Longstanding mainstays departed to launch independent or rival projects. Zion & Lennox left, Arcángel split after contractual disputes in 2019, and Plan B dissolved their duo around 2018–2019 as Chencho Corleone and Maldy pursued solo careers. Raphy Pina pivoted heavily into personal management, becoming Daddy Yankee’s primary business manager during the explosive Despacito and Dura (song) era, working alongside Yankee through his record-breaking farewell tour and album, Legendaddy (album) (2022).

On December 22, 2021, Rafael was convicted of firearms possession by a convicted Felon (money laundering & bank fraud from 2012), and sentenced to 2 years in Federal Prison, 3 years supervised release, and 150k in fines. Throughout this, Pina records remained under Pina's wife's control.
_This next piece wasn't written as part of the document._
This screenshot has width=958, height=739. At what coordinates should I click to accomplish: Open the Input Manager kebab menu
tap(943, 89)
In the fiscal year of 2025 Daddy Yankee's company, El Cartel Records (defunct) filed RICO damages in the First Circuit Federal Court of Puerto Rico against Raphy Pina. He alleges that Pina falsified his coauthorship and thereby siphoned revenue away from the budding artist. He seeks millions in damages. (This is part of an ongoing accusation of both Raphy and Yankee's ex wife).

==Roster==

- Natti Natasha (Though technically she does produce for Pina, her music is sold to Del Records in a handshake agreement.)
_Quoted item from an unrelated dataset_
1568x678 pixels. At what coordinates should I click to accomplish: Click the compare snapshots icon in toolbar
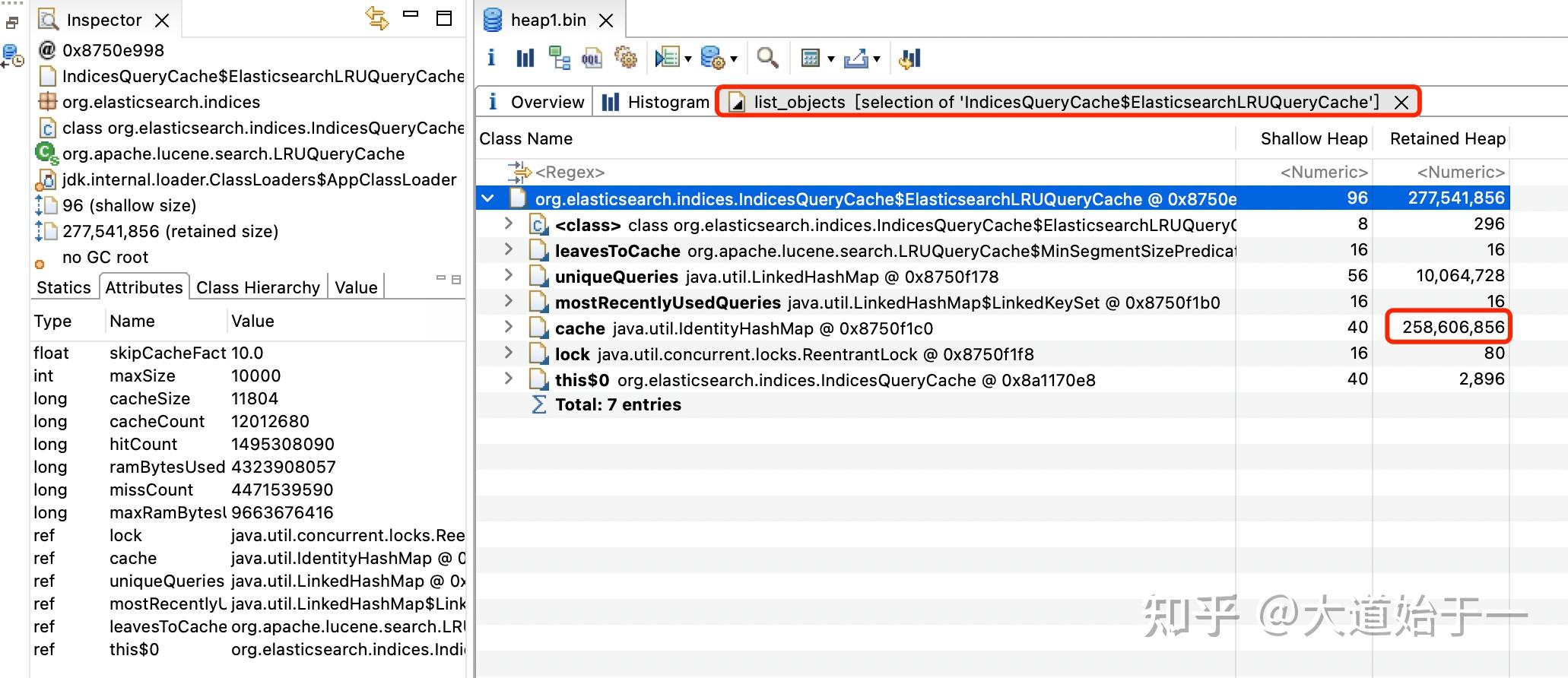click(909, 58)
==Producers and composers==
- DJ Eliel
- Myztiko
- Lobo
- Rooster JG (Retired from Industry)

==Affiliated artists and producers==
- Haze
- Duran
- Mambo Kingz
- Tainy
- DJ Blass
- Luny Tunes
- DJ Luian
- Wise
- Ozuna

==Artists previously signed to the label==
- R.K.M & Ken-Y (2004-2013) (2017-2020)
- Arcángel (2012-2019)
- Don Chezina (1996-2005)
- Daddy Yankee (2001-2023)
- Don Omar
- Héctor & Tito (2002) — single-album deal for The Godfather
- Lito & Polaco (1999-2007)
- Maicol & Manuel (2002-2004)
- Master Joe & O.G. Black (2000-2003)
- MC Ceja (2001-2003)
- Nicky Jam (2001-2008)
- Karel & Julio Voltio (2001-2003)
- Yaviah (2002 - 2009)
- Sir Speedy (2003-2005)
- Carlitos Way (2006-2009)
- Cruzito (2006-2010)
- Grupo Karis (2007)
- Ashanti Baeza (2008-2009)
- Zion & Lennox (2010-2013)
- Plan B (2008-2020)
- Maldy (2008-2017) — formerly of Plan B
- Chencho Corleone (2008-2020) — formerly of Plan B
- Jalil Lopez (2011-2013)
- El Sica (2016-2017) (retired from the industry)
- Tony Dize (2013-2015)
- Yaga y Mackie (2001)
- Jenay (2001-2003) - murdered in 2019
- DJ Blass (2001-2003)
- DJ Dicky (1999-2006)
- DJ Magic (1999-2006)

==Discography==

- Bien Guillao de Gangster (Don Chezina) (1997)
- DJ Joe 6: Escuadrón del Pánico (1998)
- Masacrando MC's (Lito & Polaco) (1999)
- Éxitos Vol. 1 (Lito & Polaco) (2000)
- Francotiradores (Master Joe & O.G. Black) (2000)
- La Conspiración (2001)
- DJ Blass: Sandunguero (2001)
- Haciendo Escante (Nicky Jam) (2001)
- El Cartel II (Los Cangris: Daddy Yankee and Nicky Jam) (2001)
- Mundo Frío (Lito & Polaco) (2002)
- DJ Dicky: No Fear 4 - Sin Miedo (2002)
- Gavilan: Despertando Conciencia Vol. 2 (2002)
- Francotiradores Vol. 2 (Master Joe & O.G. Black) (2002)
- The Godfather (2002)
- Yakaleo (Maicol & Manuel) (2002)
- DJ Blass: Sandunguero Vol. 2 (2003)
- Dando Cocotazos (Sir Speedy) (2003)
- La Colección (Master Joe & O.G. Black) (2003)
- La Conspiración Vol. 2: La Secuela (2003)
- Pina All-Star (2003)
- Pina...The Company: Los Más Duros (2003)
- Mi Trayectoria (Don Chezina) (2004)
- DJ Dicky: No Fear Classics (2004)
- Fuera de Serie (Lito & Polaco) (2004)
- Pina All-Star Vol. 2 (2004)
- Vida Escante (Nicky Jam) (2004)
- Boricuas NY 2 (2004)
- Reggaeton's Best Features (2004)
- Da' Concert of Reggaeton (2005)
- Fuera de Serie Live (Lito & Polaco) (2005)
- Reggaeton Bachatero Non Stop (2005)
- Reggaeton's Best Features (2005)
- Vida Escante: Special Edition (Nicky Jam) (2005)
- Los Nenes del Blin Blin (Plan B) (2005)
- Reggaetion Street Mix (2005)
- Pina All Stars: The Dream Team (2005)
- Masterpiece (RKM & Ken-Y) (2006)
- Masterpiece: World Tour (Sold Out) (RKM & Ken-Y) (2006)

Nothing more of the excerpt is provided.